Because you change the role all around when you do that. Most modern closers start their appearances with the bases empty. Most of them get prepared to start the 9th inning. They would have to adjust and adapt to pitch the 7th. If you're adjusting usage patterns to maximize leverage then your closer will often come into big jams in the last third of the game. Constantly coming in with two on, one out, tying run on first... and "failing" a much larger percentage of the time. Imagine Hunter coming in and pitching like he did yesterday, but, say, after the starter had walked the first two batters in the 7th. Runs would have socred, and Hunter would have failed to protect the lead. And then you're left with your 2nd or 4th or 7th-best pitcher to pitch the 9th, which will still come quite often with your team within a run or two either way.
When do you warm up your best reliever? In the 7th when the first batter walks? Then what happens when the next guy hits into a DP? How do you avoid warming up someone multiple times trying to get him ready for the theoretical max-leverage point?

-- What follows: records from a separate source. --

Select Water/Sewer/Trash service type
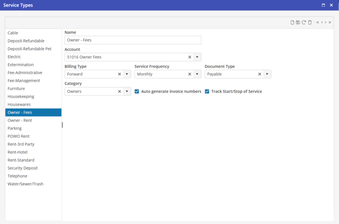This screenshot has height=224, width=339. pos(25,184)
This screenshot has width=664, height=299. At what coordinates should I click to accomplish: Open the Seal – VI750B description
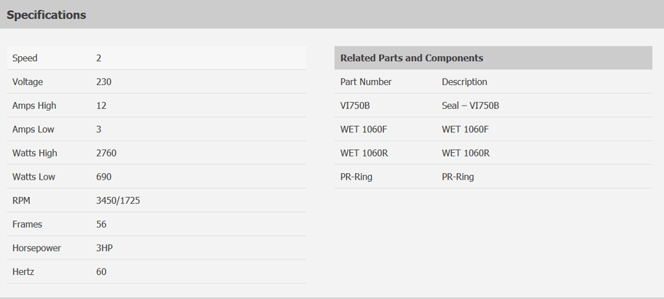470,105
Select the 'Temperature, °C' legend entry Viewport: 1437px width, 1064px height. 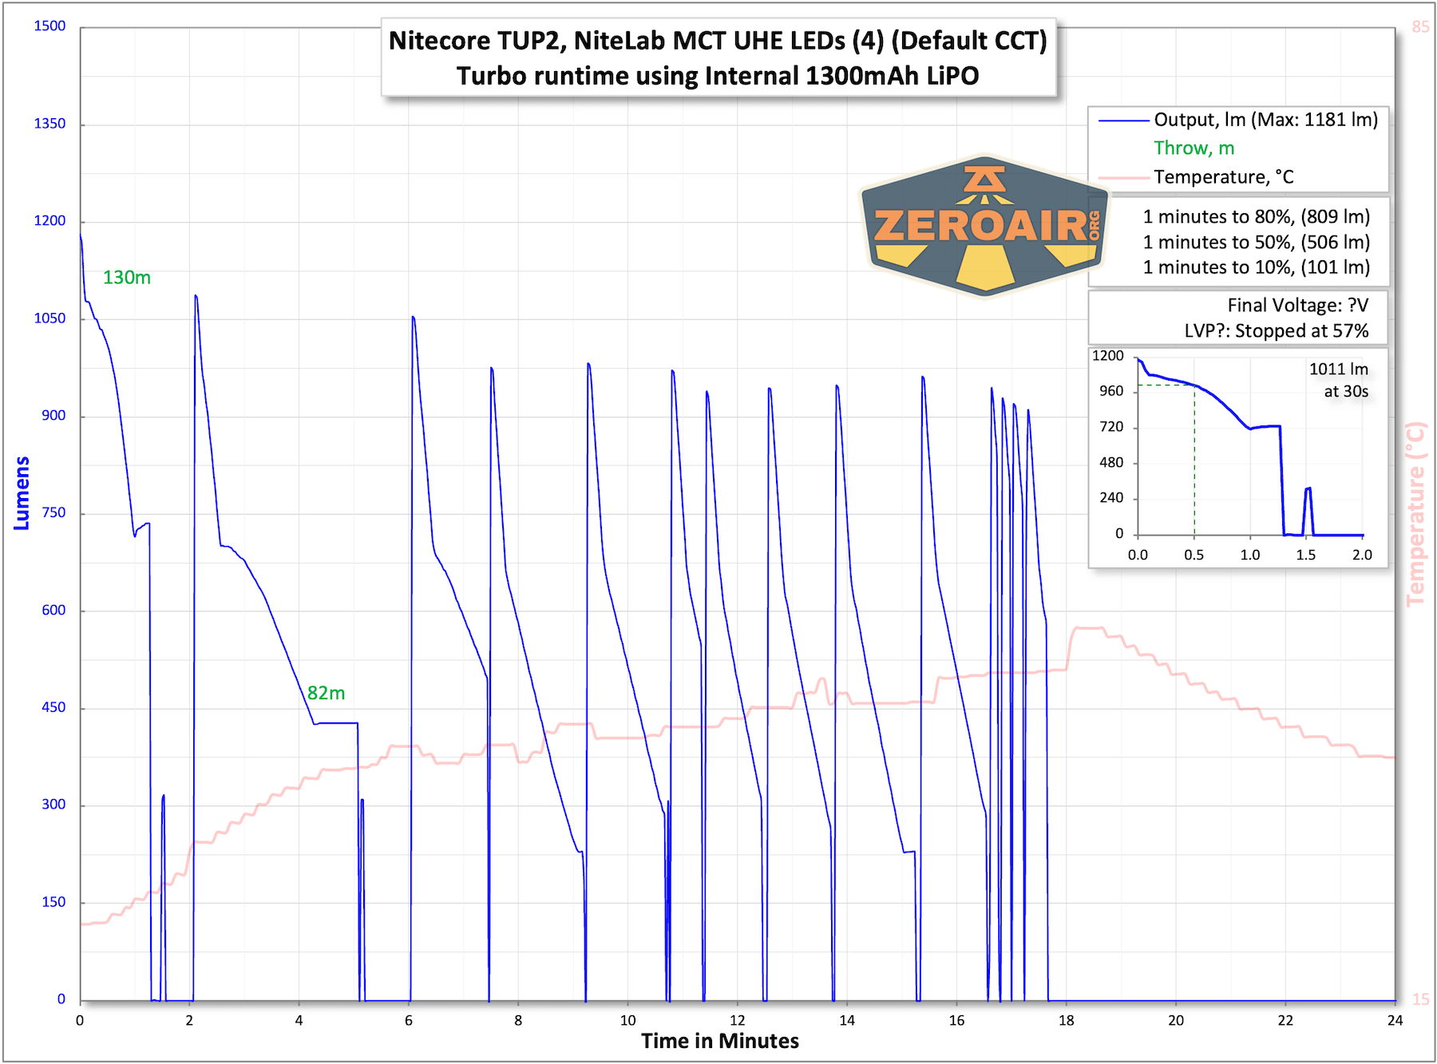click(1223, 177)
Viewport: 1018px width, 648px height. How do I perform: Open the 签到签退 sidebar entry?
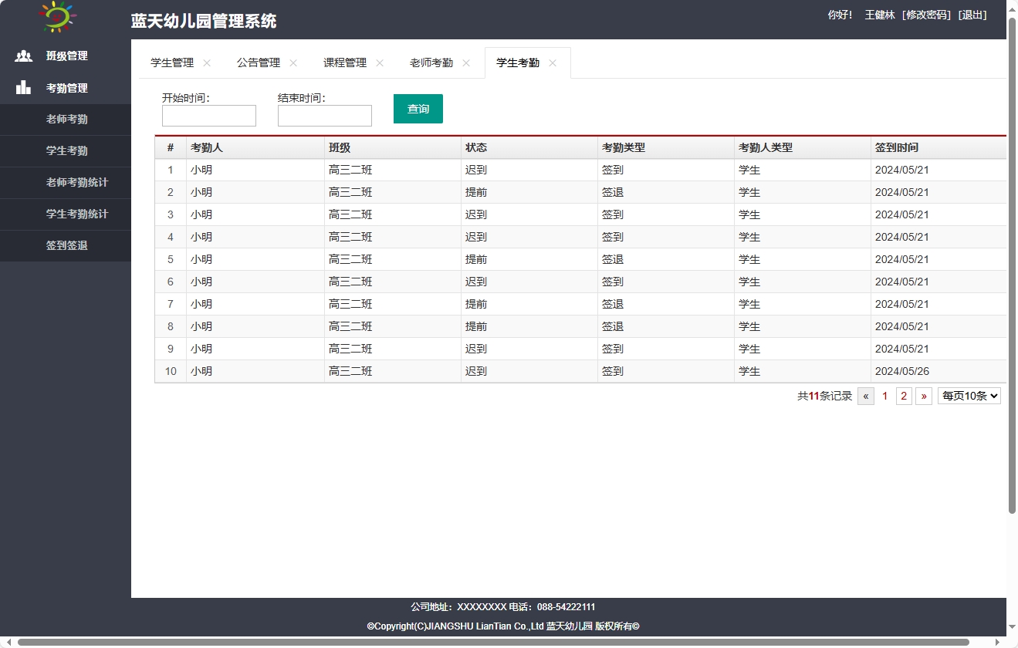tap(66, 245)
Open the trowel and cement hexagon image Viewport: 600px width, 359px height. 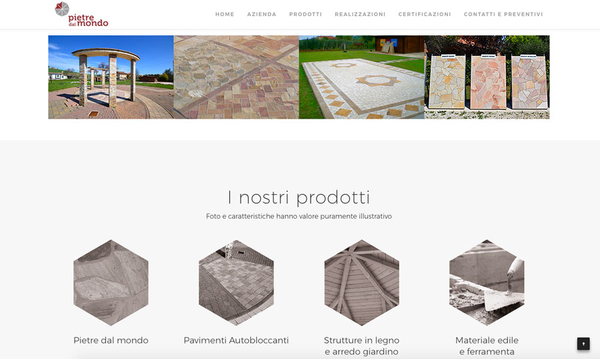coord(487,283)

Is it theoretically possible to have your best pitcher pitch only in high-leverage situations from the 6th-on? Probably. But it's going to be harder for everyone, and the gains will likely be small. If they exist at all. You will certainly have many games where you use your best reliever in the 7th, only to find that a higher-leverage situation comes up later.
People may not like the designated closer strategy, but it's a pretty fair proxy for "strategy that's not impossible to manage while still getting your best reliever the highest LI in the game most of the time."